The persistence solution is a topic worth discussing, whether it is on the server or client side. Especially on the server side, the quality of the persistence solution will often affect the performance of the product to a certain extent. However, on the client side, only a few business needs will involve the persistence solution, and in most cases, the performance requirements of the persistence solution are not particularly stringent. So when I design the persistence solution on the mobile side, I consider more the maintainability and scalability of the solution, and then performance tuning on this basis. In this article, performance tuning will not be discussed in a separate section, but will be interspersed in various subsections. If you are interested, you can focus on it.

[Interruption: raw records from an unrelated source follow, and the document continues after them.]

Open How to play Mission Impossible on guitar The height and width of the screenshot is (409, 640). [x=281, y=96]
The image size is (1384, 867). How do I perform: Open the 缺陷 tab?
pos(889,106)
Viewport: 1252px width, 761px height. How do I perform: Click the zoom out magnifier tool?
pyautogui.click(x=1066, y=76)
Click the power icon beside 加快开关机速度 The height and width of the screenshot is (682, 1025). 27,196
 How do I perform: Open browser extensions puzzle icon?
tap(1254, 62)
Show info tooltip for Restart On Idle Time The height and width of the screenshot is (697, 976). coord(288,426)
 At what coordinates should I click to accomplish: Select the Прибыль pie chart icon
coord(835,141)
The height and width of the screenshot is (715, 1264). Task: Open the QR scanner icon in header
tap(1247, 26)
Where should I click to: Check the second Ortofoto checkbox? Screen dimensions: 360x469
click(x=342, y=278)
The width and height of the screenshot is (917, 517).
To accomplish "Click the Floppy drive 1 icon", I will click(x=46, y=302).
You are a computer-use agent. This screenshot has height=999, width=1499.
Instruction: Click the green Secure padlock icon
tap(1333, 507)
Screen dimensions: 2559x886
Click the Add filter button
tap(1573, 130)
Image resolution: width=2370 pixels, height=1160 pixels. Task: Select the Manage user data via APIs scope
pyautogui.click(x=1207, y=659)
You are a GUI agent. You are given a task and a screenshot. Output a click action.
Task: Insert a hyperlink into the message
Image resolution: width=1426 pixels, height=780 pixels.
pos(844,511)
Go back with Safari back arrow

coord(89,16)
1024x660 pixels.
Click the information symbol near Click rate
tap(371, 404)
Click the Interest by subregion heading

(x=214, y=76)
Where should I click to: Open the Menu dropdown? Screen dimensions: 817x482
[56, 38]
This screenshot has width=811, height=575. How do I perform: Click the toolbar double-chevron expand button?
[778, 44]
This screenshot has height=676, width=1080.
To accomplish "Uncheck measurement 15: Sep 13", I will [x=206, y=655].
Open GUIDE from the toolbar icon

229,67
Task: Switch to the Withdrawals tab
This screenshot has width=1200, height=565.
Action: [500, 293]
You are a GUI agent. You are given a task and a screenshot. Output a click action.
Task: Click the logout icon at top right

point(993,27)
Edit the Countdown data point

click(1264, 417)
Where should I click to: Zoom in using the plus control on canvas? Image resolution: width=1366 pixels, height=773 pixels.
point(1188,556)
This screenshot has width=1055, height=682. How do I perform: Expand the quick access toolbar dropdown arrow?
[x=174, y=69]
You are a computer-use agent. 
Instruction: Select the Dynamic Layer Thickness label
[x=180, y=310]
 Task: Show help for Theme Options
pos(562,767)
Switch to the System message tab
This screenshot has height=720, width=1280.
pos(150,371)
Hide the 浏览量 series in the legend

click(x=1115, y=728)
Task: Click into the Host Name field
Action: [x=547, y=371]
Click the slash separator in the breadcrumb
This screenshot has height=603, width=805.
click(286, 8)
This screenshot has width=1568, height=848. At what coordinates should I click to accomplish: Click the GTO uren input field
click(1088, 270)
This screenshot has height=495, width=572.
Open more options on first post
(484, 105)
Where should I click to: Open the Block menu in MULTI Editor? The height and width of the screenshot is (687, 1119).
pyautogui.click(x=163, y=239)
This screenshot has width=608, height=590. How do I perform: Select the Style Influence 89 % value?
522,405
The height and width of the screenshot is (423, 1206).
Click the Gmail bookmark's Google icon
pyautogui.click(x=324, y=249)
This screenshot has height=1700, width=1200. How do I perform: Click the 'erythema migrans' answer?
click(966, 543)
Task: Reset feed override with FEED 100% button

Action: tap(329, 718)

The impact of persistence solutions on the entire App architecture is similar to that of network layer solutions on the entire architecture, and is generally the culprit for the high coupling of the entire project. As always, I am a practitioner of de-modeling. In the process of de-modeling the persistence layer, I introduced the design of Virtual Record, which will also be described in detail in this article.

This article mainly discusses the following points:

Determine the persistence solution based on needs

Isolation between the persistence layer and the business layer

How the persistence layer and the business layer interact

Data Migration Solution

Data synchronization solution

In addition, for database storage, I wrote a CTPersistance library, which can currently meet most persistence layer requirements and is also an example of my Virtual Record design idea. This library can be directly introduced by cocoapods. I hope you can raise more issues when using it. Here is the CTPersistance Class Reference.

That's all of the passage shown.